EXERCISE INSTRUCTIONS: Among the entries below, which lines include the string "computer"? Show each one.

MATERIAL FOR THIS EXERCISE:
--- START ---
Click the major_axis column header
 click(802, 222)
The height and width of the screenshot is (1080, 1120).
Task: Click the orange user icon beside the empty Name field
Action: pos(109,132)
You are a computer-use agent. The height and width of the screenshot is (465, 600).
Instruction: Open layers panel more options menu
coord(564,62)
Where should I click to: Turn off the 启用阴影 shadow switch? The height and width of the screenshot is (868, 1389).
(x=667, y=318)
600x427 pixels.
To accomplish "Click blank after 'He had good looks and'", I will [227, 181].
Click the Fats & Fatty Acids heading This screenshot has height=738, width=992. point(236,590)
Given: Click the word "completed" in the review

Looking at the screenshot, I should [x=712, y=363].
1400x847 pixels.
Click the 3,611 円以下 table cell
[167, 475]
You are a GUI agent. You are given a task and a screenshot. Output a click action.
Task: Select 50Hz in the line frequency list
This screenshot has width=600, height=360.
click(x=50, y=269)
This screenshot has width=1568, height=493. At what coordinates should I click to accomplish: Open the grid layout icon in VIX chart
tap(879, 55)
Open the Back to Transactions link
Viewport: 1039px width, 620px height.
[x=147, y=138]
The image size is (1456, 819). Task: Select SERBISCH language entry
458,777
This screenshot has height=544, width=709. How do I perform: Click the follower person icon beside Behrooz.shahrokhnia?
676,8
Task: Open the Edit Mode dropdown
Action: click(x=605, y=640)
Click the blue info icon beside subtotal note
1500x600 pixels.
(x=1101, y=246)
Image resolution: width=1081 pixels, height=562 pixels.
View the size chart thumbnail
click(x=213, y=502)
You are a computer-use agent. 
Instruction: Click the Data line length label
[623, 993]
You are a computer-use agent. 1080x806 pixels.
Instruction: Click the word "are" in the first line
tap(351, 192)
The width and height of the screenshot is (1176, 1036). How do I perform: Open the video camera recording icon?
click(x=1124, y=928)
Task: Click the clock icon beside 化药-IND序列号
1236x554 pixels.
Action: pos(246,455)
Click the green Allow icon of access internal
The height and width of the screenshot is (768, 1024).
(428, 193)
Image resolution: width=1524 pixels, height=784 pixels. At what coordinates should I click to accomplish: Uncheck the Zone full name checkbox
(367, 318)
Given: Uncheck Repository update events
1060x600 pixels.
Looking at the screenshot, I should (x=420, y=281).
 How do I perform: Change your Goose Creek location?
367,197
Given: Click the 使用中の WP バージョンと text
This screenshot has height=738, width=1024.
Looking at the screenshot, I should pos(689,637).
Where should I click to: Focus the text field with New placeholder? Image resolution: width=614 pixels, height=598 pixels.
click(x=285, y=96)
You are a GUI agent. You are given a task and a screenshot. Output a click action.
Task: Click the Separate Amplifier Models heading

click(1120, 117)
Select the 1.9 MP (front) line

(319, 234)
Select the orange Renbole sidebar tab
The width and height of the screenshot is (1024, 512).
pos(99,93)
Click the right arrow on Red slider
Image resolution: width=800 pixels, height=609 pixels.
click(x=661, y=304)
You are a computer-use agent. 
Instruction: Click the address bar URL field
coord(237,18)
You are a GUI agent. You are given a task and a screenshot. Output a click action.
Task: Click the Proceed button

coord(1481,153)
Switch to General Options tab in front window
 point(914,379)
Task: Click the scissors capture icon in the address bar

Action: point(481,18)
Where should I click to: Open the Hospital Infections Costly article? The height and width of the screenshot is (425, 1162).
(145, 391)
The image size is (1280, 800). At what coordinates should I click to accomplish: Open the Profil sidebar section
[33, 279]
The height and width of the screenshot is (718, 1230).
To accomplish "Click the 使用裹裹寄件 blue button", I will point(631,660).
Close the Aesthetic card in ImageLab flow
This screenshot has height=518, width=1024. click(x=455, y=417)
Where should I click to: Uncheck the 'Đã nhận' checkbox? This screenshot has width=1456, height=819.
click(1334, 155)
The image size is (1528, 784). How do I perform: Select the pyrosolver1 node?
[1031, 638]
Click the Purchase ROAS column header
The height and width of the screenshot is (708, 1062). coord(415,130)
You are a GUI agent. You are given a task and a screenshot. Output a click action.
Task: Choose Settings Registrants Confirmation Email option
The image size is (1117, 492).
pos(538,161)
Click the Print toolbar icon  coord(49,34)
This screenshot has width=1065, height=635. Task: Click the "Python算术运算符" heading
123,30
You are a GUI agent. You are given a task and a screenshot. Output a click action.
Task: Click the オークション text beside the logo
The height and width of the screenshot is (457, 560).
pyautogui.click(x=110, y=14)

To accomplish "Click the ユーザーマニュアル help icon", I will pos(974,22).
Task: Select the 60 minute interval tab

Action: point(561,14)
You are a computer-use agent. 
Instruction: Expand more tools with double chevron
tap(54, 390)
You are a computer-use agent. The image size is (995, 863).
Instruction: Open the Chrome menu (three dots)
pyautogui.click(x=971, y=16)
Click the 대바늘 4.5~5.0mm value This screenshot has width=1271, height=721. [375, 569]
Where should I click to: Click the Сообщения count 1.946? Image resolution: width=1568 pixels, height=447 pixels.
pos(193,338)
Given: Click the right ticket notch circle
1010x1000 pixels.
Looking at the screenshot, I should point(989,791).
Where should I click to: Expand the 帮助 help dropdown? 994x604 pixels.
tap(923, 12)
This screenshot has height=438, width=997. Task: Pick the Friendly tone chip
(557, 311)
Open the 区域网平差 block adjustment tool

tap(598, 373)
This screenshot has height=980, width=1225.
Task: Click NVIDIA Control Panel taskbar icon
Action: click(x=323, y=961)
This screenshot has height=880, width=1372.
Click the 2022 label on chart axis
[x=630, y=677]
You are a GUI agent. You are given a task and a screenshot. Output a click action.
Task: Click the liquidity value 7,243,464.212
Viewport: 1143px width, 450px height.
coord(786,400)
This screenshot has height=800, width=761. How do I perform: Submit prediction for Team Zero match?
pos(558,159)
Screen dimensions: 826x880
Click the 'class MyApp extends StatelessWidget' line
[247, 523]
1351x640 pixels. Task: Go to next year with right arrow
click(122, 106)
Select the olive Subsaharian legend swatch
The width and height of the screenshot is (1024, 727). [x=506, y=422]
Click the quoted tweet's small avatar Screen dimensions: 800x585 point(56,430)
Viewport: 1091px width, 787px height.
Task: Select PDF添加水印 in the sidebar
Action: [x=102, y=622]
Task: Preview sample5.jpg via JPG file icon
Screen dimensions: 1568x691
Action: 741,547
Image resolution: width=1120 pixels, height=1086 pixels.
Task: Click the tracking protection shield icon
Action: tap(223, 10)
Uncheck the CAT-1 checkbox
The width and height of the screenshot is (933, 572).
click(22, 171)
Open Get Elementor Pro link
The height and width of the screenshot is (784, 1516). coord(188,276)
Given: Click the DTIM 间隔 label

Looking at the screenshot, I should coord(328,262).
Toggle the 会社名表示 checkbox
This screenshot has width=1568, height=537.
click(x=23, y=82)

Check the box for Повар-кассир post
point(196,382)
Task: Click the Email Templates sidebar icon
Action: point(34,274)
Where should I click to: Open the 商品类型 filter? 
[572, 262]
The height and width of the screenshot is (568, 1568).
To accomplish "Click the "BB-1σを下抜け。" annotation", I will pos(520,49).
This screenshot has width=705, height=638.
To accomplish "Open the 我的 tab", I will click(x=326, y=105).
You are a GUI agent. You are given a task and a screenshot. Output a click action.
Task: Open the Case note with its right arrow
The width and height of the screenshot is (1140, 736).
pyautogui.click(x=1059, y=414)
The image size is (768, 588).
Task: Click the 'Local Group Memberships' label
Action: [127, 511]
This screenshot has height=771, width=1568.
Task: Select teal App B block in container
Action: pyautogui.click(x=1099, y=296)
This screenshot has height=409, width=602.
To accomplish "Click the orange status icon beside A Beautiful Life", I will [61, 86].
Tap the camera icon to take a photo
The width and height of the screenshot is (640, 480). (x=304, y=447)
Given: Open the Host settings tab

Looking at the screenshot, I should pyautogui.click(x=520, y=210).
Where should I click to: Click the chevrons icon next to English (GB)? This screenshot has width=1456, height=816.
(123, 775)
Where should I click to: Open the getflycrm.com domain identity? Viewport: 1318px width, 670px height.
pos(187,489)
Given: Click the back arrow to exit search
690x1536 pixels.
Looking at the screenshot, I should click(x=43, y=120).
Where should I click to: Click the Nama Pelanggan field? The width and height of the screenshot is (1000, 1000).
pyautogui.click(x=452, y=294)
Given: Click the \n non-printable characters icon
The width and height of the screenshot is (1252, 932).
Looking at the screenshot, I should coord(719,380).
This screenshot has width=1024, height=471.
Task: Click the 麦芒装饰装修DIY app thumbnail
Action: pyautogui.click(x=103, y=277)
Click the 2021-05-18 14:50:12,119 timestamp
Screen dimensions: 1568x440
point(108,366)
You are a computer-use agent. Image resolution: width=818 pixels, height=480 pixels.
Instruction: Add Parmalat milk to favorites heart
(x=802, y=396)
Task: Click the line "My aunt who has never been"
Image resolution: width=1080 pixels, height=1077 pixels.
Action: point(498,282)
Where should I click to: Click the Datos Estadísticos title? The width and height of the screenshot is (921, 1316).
--- END ---
TASK OUTPUT:
You are a computer-use agent. The height and width of the screenshot is (465, 600).
You are a computer-use agent. 
You are a computer-use agent. 1080x806 pixels.
You are a computer-use agent. 
You are a computer-use agent. 
You are a computer-use agent. The image size is (995, 863).
You are a computer-use agent. Image resolution: width=818 pixels, height=480 pixels.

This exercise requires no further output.